Regenwürmer oder Kunstrasen?

Das ist er also, der goldene Oktober. Die Sonne steht tief und blendet die Autofahrer auf ihrem Weg nach Hause. Im Garten werfen die Hecken lange Schatten, es ist aber noch warm genug, um nicht in der atmungsaktiven Funktionsjacke herum laufen zu müssen. Die ersten Bäume färben sich goldgelb, was durch das warme Sonnelicht noch etwas mehr betont wird.

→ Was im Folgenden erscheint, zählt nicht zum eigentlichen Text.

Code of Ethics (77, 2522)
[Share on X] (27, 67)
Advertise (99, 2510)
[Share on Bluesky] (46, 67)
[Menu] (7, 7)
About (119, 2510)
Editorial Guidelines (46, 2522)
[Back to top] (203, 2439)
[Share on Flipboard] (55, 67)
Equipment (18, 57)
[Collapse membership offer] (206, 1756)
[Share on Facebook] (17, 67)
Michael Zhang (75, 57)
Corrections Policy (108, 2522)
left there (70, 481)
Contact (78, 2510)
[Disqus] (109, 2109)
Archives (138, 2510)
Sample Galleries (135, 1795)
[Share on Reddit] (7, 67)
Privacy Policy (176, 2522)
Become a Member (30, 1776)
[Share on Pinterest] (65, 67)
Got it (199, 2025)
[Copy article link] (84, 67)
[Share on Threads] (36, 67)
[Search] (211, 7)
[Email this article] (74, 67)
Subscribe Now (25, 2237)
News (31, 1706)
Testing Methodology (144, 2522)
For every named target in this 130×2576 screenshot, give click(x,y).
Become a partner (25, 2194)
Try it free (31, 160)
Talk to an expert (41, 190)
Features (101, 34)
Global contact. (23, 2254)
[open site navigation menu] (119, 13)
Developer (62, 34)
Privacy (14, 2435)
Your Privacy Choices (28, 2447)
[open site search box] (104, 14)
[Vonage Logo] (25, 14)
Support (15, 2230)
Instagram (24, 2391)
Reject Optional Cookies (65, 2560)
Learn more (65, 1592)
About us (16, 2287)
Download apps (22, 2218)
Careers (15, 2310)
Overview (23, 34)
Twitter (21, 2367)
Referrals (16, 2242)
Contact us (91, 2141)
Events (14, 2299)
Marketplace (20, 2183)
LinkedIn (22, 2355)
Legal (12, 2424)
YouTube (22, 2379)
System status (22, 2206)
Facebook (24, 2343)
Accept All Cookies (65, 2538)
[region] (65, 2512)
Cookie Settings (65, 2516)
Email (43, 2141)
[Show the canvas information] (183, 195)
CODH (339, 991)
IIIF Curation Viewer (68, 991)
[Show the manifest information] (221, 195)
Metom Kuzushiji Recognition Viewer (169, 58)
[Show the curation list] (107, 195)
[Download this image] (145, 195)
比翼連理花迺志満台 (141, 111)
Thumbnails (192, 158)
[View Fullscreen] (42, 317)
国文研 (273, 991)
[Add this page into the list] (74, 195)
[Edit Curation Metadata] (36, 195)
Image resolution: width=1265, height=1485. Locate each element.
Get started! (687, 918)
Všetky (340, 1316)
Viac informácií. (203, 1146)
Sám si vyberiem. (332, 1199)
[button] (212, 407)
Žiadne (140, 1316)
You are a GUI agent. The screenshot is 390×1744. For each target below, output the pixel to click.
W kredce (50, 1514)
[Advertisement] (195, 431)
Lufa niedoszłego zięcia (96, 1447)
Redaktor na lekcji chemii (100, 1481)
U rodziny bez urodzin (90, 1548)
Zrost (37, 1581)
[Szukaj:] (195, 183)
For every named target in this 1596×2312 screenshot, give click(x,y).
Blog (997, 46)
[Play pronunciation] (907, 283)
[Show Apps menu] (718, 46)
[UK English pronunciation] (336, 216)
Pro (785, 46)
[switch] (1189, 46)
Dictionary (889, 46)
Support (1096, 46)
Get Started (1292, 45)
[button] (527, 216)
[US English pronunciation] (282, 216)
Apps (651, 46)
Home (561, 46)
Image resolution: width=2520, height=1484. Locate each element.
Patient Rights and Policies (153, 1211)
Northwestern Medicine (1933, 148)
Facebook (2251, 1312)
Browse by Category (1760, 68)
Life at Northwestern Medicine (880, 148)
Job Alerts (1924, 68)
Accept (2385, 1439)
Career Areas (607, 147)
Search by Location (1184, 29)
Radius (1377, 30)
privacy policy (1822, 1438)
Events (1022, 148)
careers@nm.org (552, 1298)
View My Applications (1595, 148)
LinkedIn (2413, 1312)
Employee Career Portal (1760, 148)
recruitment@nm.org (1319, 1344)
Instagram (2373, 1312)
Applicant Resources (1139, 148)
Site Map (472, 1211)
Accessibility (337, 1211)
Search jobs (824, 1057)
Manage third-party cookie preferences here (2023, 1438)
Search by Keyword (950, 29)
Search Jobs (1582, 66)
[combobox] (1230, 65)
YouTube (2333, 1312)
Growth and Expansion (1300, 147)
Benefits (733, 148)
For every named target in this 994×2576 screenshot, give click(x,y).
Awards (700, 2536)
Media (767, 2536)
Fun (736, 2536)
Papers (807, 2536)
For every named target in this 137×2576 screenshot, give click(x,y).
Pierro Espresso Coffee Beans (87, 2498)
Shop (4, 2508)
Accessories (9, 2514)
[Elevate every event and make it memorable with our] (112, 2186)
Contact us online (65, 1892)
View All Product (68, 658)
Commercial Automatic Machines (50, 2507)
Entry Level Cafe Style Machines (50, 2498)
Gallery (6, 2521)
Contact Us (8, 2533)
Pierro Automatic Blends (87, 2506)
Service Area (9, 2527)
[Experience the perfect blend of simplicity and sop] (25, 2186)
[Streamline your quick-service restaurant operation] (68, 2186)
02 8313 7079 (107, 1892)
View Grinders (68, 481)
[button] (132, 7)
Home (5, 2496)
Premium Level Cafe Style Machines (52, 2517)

Was optisch sehr reizvoll ist, bedeutet für den Doppelhaushälftenbesitzer und Gärtner wider Willen zusätzliche Arbeit. Die Grünfläche hinter meinem Haus, von manchen auch als Rasen bezeichnet, hat doch noch einmal eine Wuchshöhe erreicht, die den Einsatz des eigentlich schon für den Winterschlaf gereinigten Rasenmähers erfordert.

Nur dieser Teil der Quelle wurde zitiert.